Everybody's Chocolate Cake
Grease and flour an 8-by-8-inch pan, or line the bottom with wax paper
or parchment paper. Preheat the oven to 350 degrees (325 degrees if
you're using a glass pan).
Sift together into a large bowl:
1 1/2 cups all-purpose flour
1 cup sugar
6 Tbs non-alkalized cocoa (not Dutch processed. Since the cocoa provides
all of the flavor, use the best you can. Scharffen Berger is a great
choice here, but Ghirardelli works too.)
1 tsp baking soda
1/8 tsp salt
Combine (in a two-cup measuring cup or another bowl) and add to
the dry ingredients:
1 cup cold water (Don't substitute cold coffee, as I did once to
try to intensify the flavor. It just tastes bad.)
¼ cup + 1 Tbs vegetable oil (Don't substitute extra-virgin olive oil,
as I did once when I ran out of canola oil. It just tastes weird
and bad.)
1 Tbs white vinegar
2 tsp vanilla
Stir until smooth, but be quick about it, since once the liquid hits
the baking soda, it begins to react.
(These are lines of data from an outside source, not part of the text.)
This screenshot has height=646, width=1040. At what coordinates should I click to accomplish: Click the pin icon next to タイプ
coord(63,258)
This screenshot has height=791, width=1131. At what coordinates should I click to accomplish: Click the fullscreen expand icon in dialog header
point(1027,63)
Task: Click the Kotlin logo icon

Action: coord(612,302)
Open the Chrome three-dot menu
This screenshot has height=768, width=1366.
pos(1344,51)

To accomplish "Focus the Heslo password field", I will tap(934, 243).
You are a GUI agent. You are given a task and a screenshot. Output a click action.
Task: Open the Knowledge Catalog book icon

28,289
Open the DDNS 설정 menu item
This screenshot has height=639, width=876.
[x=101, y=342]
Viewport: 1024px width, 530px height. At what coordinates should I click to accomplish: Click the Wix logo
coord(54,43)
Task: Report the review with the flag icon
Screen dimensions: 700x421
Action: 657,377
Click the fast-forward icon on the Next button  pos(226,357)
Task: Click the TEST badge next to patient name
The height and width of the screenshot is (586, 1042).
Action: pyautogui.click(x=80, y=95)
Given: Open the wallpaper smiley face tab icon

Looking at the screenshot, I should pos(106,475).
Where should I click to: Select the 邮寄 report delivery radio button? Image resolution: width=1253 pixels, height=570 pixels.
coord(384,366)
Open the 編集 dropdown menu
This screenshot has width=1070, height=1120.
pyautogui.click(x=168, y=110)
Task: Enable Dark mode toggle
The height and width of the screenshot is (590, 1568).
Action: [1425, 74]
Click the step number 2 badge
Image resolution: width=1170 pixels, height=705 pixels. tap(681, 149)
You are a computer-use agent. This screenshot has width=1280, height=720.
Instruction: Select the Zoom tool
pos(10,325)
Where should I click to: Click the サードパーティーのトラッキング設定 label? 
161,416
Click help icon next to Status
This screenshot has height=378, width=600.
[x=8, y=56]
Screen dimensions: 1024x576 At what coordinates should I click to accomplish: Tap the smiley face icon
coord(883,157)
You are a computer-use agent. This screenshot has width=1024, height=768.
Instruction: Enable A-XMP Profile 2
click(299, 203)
Put the batter in the pan and slap
it into the oven. Bake until a toothpick comes out clean, about 25 to
30 minutes. Let cool.
Peanut butter-tofu cream cheese frosting
Combine in a food processor and pulse just until creamy:
1/2 cup smooth peanut butter (I hate to say it, but you'll be using
the Skippy here. Natural brands just don't have the right flavor and
consistency. But since you always eat organic, natural-style
peanut butter, a little bit of the commercial stuff won't hurt you.)
3 oz tofu cream cheese (Hey, did you know that the first ingredient
in Tofutti Better than Cream Cheese is partially hydrogenated soybean
oil, a.k.a. Crisco? It's true.)
1 tsp vanilla (Cook's Illustrated magazine says imitation brands
are better than the real thing, but I'm suspicious.)
2 cups powdered sugar, sifted
3 Tbs soy milk (You may need to add more if the frosting is too stiff.)